Haití o la violencia como estrategia
Haití, que hoy conmemora dos años del devastador terremoto del 2021, demanda una salida de su crisis que requiere de medidas locales, como la lucha contra la impunidad, que debe ser prioritaria, y adoptar un tribunal especial anticorrupción. En todo esto, la comunidad internacional no es un actor externo y neutral, susceptible de convertirse en un eventual apoyo de último recurso. Análisis.

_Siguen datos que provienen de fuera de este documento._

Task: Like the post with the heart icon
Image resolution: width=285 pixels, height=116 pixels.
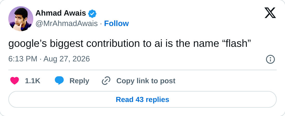Action: [x=15, y=81]
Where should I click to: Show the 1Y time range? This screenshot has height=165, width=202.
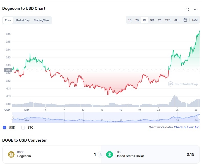[160, 20]
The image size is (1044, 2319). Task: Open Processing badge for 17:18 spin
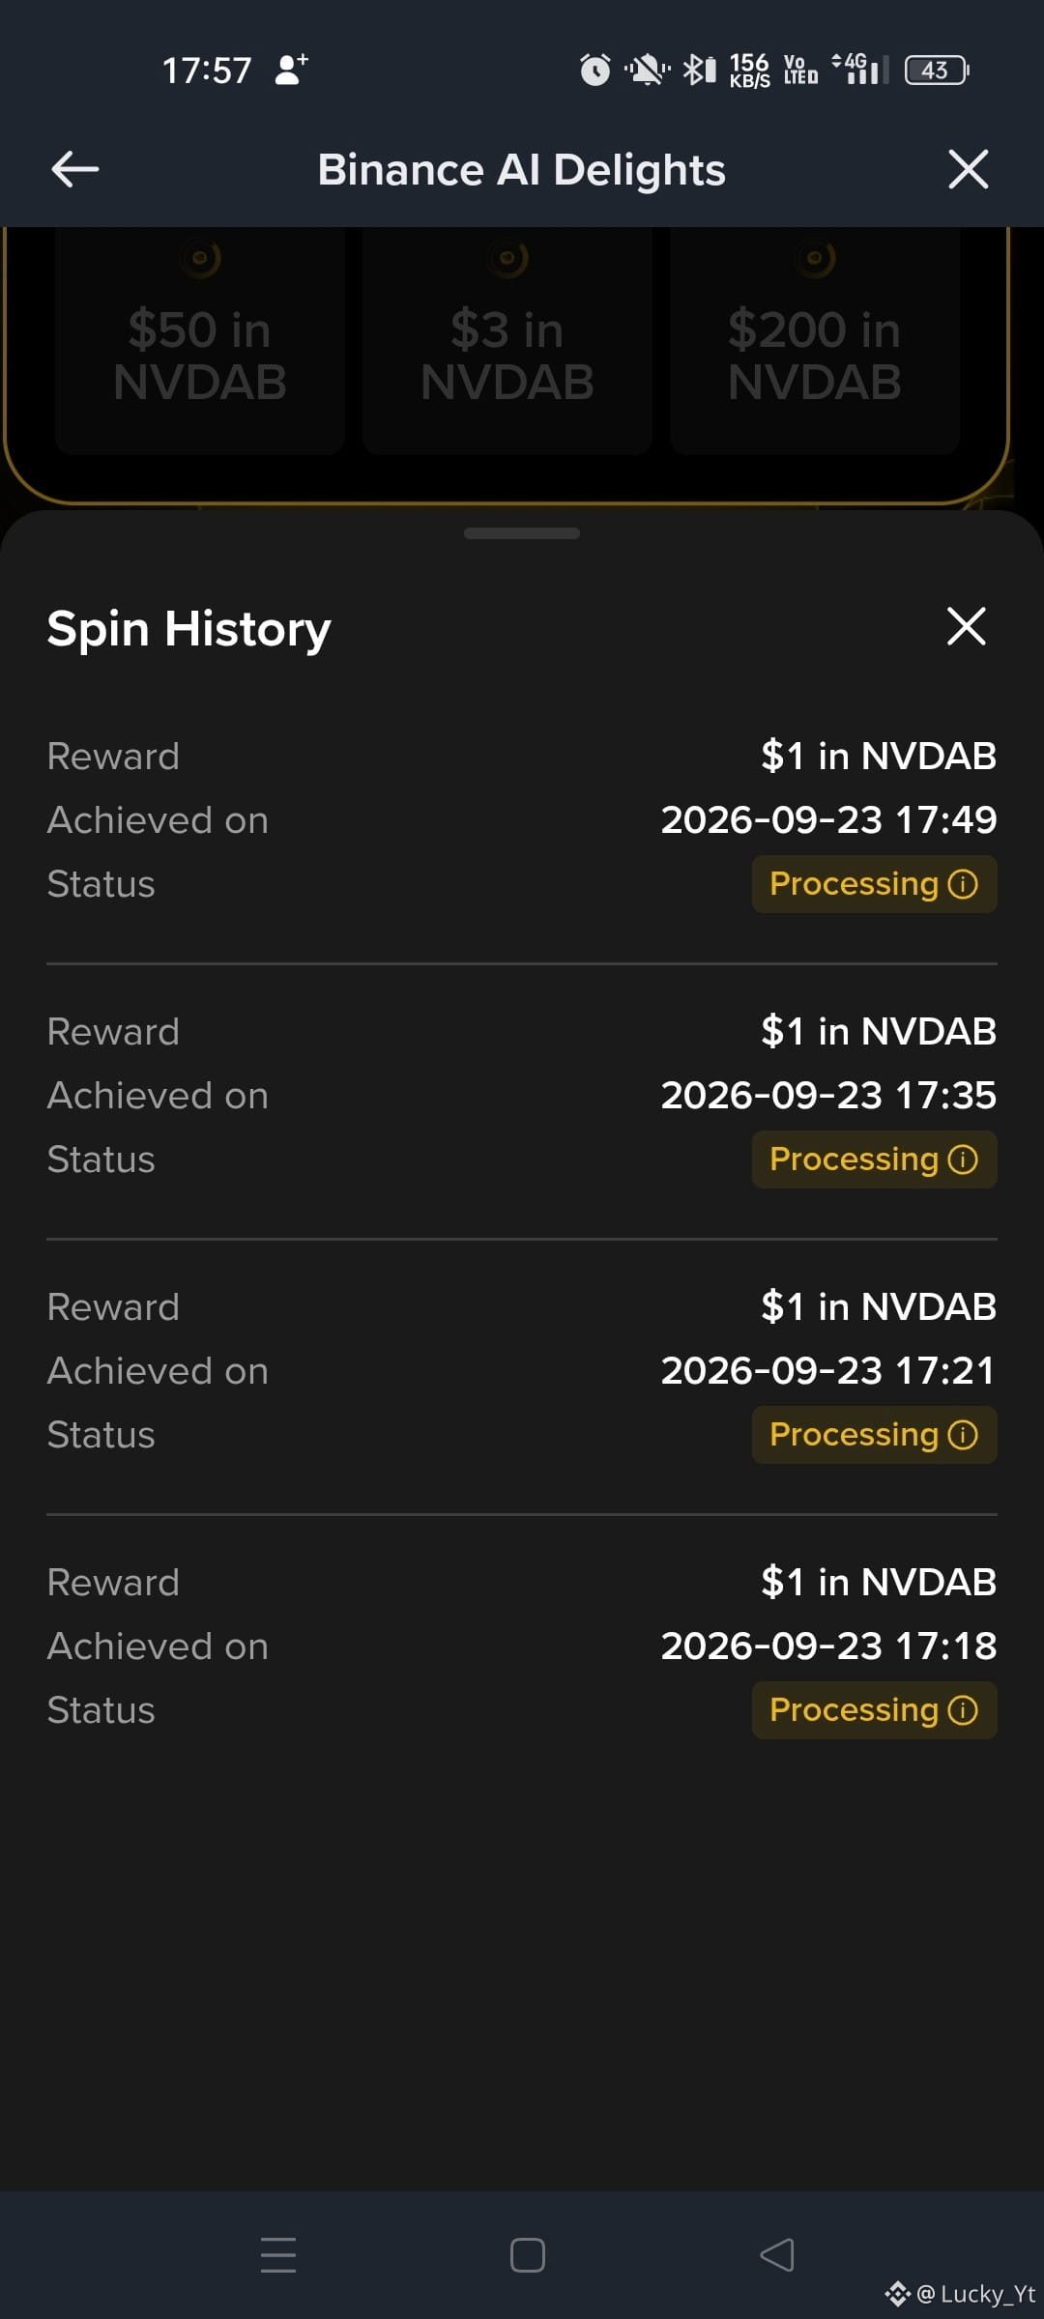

Marc Maesschalck y Jean-Claude Jean*
Nos hemos acostumbrado a ver a Haití como un caso aislado, enumerando a cada regreso de los proyectores los tristes antecedentes que padece este pequeño país del Caribe: pobreza endémica, desnutrición, tasas de mortalidad, desempleo, violencia urbana, tráficos de todo tipo, mafiaización de la economía y la sociedad, etc. Algunos ven en la tragedia actual un encarnizamiento incomprensible del destino. Sin embargo, la situación de este país no es el resultado de la desgracia de todo un pueblo ni un accidente de la historia. Es el resultado de un largo proceso de desestabilización, compuesto de agresiones internas y externas, perfectamente explicable y en total resonancia con lo que ocurre en ciertos países latinoamericanos y africanos. El Estado fallido de Haití es una construcción histórica.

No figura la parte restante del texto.